Index entries can be divided into two categories: the things people look up, and the things they don't. The first category is straightforward, but the second category is inspiring.

I think it's fair to say that index entries that no one looks up are, well, better left out of the index in the first place. If you're reading a book about the cardiovascular system, there's little point in including the index entry "jack-o-lanterns."

It's at this point that I've love to say, "Enough said," but I'd be wrong. That's because having entries that no one looks up isn't really a problem, as long as you don't have too many of them. Ignoring the costs of the physical space they require, or the indexers' and editors' resources in making them actually appear in that physical space, unused index entries can exist without anyone really caring, like pennies in a penny jar. As long as the jar isn't full, no one cares.

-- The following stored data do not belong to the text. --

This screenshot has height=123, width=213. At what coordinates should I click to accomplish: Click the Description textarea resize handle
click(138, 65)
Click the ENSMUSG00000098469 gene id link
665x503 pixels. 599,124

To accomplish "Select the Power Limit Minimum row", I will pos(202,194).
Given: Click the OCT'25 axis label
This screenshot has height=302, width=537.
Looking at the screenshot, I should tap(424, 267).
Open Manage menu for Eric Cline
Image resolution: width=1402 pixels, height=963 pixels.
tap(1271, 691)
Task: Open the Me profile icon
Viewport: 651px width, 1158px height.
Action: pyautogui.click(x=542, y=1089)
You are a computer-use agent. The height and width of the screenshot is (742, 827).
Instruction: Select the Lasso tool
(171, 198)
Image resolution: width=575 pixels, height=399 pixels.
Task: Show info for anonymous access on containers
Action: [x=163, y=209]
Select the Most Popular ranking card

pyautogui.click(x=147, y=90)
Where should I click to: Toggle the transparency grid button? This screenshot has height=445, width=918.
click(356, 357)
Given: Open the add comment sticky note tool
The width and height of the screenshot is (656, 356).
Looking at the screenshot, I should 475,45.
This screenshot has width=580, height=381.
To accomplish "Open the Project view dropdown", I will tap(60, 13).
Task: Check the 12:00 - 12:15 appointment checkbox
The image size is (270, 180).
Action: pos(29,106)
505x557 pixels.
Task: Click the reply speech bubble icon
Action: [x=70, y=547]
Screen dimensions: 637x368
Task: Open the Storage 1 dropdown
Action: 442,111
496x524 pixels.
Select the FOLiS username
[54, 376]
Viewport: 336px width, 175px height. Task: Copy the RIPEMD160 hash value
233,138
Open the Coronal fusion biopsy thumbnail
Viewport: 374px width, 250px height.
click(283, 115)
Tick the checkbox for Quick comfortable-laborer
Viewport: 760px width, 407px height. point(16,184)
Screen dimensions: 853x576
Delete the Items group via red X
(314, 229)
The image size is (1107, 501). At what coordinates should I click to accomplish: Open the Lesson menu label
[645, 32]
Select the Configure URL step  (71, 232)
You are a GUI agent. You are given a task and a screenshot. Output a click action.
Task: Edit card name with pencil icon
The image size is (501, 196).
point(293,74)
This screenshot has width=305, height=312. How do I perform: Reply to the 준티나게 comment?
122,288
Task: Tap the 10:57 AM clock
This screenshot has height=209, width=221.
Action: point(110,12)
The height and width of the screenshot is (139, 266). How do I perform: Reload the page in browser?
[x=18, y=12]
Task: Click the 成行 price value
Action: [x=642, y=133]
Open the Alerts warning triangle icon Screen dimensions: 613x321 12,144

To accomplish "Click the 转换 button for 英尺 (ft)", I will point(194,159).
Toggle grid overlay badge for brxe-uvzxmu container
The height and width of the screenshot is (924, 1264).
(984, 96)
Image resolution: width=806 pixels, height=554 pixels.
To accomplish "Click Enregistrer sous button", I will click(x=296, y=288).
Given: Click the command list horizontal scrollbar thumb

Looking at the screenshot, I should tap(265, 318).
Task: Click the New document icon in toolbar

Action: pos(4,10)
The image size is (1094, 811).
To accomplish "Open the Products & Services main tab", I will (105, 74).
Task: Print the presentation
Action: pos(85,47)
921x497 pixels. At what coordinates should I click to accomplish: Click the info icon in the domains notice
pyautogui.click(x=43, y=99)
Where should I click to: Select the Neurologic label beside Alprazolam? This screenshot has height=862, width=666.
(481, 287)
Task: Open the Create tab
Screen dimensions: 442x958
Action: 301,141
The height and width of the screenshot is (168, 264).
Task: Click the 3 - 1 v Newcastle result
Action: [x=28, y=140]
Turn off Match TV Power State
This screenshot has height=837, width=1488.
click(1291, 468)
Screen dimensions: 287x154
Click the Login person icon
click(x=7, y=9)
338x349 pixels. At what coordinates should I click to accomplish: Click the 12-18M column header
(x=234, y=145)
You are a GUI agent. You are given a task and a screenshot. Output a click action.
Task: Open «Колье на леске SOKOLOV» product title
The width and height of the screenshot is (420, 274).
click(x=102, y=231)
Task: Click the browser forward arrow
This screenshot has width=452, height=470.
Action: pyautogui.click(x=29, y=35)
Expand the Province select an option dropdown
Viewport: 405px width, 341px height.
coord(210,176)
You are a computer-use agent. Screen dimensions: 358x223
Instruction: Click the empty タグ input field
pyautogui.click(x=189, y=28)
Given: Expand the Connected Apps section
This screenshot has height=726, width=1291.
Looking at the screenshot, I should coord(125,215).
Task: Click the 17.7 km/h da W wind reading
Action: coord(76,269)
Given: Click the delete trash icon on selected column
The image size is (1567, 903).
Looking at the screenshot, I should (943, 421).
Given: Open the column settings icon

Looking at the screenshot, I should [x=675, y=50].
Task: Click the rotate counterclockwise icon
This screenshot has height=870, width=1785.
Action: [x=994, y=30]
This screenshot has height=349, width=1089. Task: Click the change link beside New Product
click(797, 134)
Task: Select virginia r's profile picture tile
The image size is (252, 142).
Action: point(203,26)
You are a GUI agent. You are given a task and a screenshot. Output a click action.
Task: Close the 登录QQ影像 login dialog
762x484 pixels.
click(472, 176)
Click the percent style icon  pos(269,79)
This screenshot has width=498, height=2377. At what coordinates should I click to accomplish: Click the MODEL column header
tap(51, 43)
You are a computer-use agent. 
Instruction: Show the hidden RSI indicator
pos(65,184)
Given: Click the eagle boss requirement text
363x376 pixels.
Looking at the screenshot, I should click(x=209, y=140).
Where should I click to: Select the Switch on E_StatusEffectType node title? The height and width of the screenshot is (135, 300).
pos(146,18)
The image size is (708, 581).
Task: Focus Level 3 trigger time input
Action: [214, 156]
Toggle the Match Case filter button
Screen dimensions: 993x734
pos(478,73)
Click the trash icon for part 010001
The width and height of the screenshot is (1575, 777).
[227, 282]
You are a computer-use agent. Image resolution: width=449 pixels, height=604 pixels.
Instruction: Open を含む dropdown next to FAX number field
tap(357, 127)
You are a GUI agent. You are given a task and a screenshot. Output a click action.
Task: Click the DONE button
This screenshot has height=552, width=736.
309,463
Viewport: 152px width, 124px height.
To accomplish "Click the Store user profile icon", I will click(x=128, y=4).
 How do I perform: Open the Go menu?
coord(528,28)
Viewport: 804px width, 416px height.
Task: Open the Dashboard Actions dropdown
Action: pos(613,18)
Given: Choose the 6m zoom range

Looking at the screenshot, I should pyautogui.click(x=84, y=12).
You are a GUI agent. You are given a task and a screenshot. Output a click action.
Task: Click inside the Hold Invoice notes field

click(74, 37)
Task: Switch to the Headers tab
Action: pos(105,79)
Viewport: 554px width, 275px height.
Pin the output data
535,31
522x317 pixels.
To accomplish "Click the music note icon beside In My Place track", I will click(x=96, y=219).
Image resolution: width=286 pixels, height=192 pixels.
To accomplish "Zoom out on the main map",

Why was the entry there in the first place, though? There are some legitimate reasons, of course, with the most legitimate being a reflection of an author's non sequitur. It's not too far-fetched to imagine a cardiovascular surgeon authoring a textbook about the cardiovascular system, taking a moment to wax poetic in a footnote about how the surgically cutting into the chambers of the human heart always remind him pumpkin carving on Halloween. If he takes even a half-sentence to explain why heart surgery has something in common with ritualistic gourd mutilation, the indexer will notice this and create that silly entry for "jack-o-lanterns." No one will look it up, but that's not the indexer's fault, is it? She's just doing her thorough-as-usual job.

Then there are the indexers who include things without realizing who the audience is. They include ideas that are too esoteric, off-topic, general, or inappropriate for people to look up. For example, in a book about pet care, they might include an entry for "schnausers. See dogs." Alternatively, they index the ideas people will look up, but under labels that no one would look up, like using the term "octothorpe" as a name for the # symbol.

And of course there are always the honest mistakes: spelling or typographical errors, document file anomalies, outdated indexes for new materials, and so on.

What most indexers seem to forget, however, is that just as these odd index entries might be created by accident -- author silliness, indexer ignorance, production oversight -- those very same index entries might be discovered by accident, too: reader serendipity. One of the great advantages of printed indexes over search results (or search-accessed indexes) is the serendipity that results from browsing. Just as we're likely to discover interesting words in the dictionary while trying to look up something else -- look up "Jefferson, Thomas" and find yourself reading about jeffing and jeffus -- so we might discover interesting things those indexes.

If you found "jack-o-lanterns" in a cardiology textbook, wouldn't you follow the entry? I know I would. And that's why there's one last reason for including these unlikely-to-be-used entries in indexes: sheer joy.

Did someone say, "bikini emergency"?